郑州市职工基本医疗保险办法
第一章总则
第一条为完善社会保障体系,保障职工的基本医疗,根据《中华人民共和国社会保险法等法律法规规定,结合我市实际,制定本办法。
第二条本市行政区域内的国家机关、企业、事业单位、社会团体、民办非企业单位、基金会、律师事务所、会计师事务所等组织和有雇工的个体工商户(以下统称“用人单位”)及其职工、退休(职)人员和按规定领取失业保险金人员,应当参加职工基本医疗保险(以下简称“职工医疗保险”)。本市行政区域内无雇工的个体工商户、未在用人单位参加职工医疗保险的非全日制从业人员以及其他灵活就业人员(以下统称“灵活就业人员”),可以参加职工医疗保险。
第三条职工医疗保险制度坚持以下原则:
(一)筹资和保障水平与经济和社会发展水平相适应;
(二)职工医疗保险费由用人单位和职工共同负担;
(三)职工医疗保险基金实行社会统筹和个人账户相结合;
(四)职工医疗保险基金以收定支,收支平衡。
第四条用人单位参加职工医疗保险的,应当同时参加职工生育保险。
第五条职工医疗保险实行市级统筹。
第六条郑州市人力资源社会保障行政部门是职工医疗保险的行政主管部门,负责职工医疗保险管理工作。
郑州市社会保险经办机构提供职工医疗保险服务,负责职工医疗保险登记、征缴计划编制、个人权益记录、职工医疗保险待遇支付等经办工作。
地方税务部门负责职工医疗保险费征收工作。
发展改革、财政、卫生计生、审计、民政、公安、食品药品监督管理、工商等部门在各自职责范围内,做好职工医疗保险工作。
第七条对在职工医疗保险工作中取得显著成绩的单位和个人,市人民政府给予表彰。
第二章参保缴费
第八条职工医疗保险费由用人单位和职工共同缴纳。参保职工以本人上年度月平均工资收入作为本人月缴纳职工医疗保险费的缴费基数,缴费比例为2%;用人单位以全部参保职工月缴费基数之和作为本单位月缴纳职工医疗保险费的缴费基数,缴费比例为8%。

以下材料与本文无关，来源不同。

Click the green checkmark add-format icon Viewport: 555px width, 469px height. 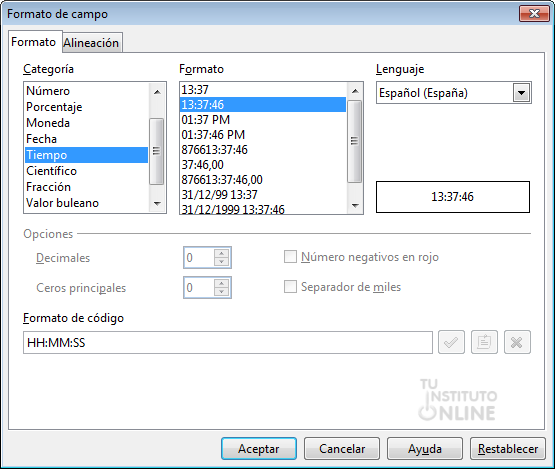(x=451, y=342)
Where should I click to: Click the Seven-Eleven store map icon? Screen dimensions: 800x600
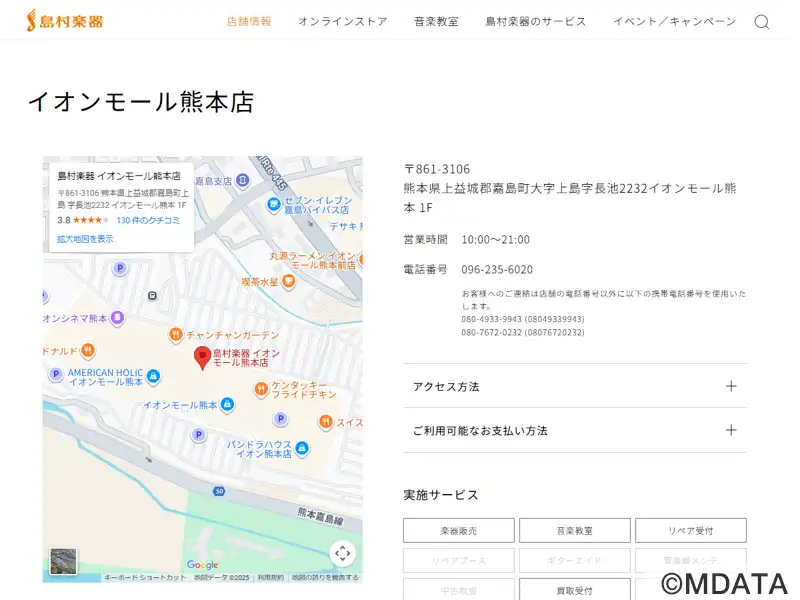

新入职职工以其参保当月工资收入作为其本人月缴纳职工医疗保险费的缴费基数。
职工医疗保险缴费年度为当年的7月1日至次年的6月30日。职工缴费基数高于本市上年度在岗职工月平均工资300%的,其缴费基数按本市上年度在岗职工月平均工资300%核定;低于本市上年度在岗职工月平均工资60%的,其缴费基数按本市上年度在岗职工月平均工资60%核定。
上年度在岗职工月平均工资的计算口径按统计部门的有关规定执行。
第九条灵活就业人员以本市上年度在岗职工月平均工资的80%为基数缴纳职工医疗保险费,缴费费率为10%。
第十条参保人员达到法定退休年龄时累计缴费达到规定年限的,退休后不再缴纳职工医疗保险费,按照规定享受职工医疗保险待遇;未达到规定年限的,可以缴费至规定年限。
领取失业保险金的失业人员,参加职工医疗保险的办法按国家、省、市有关规定执行。
第十一条用人单位合并、分立、转让、租赁、承包的,接收或继续经营者应当承担原用人单位的医疗保险责任。
第十二条职工医疗保险费中应当由用人单位负担的部分,国家机关、财政全额拨款的事业单位,在预算内资金中列支;其他用人单位的列支渠道按国家规定执行。
第十三条社会保险经办机构按月编制职工医疗保险费征缴计划,地方税务部门负责征收。职工个人应当缴纳的职工医疗保险费由用人单位从职工个人工资收入中代扣代缴。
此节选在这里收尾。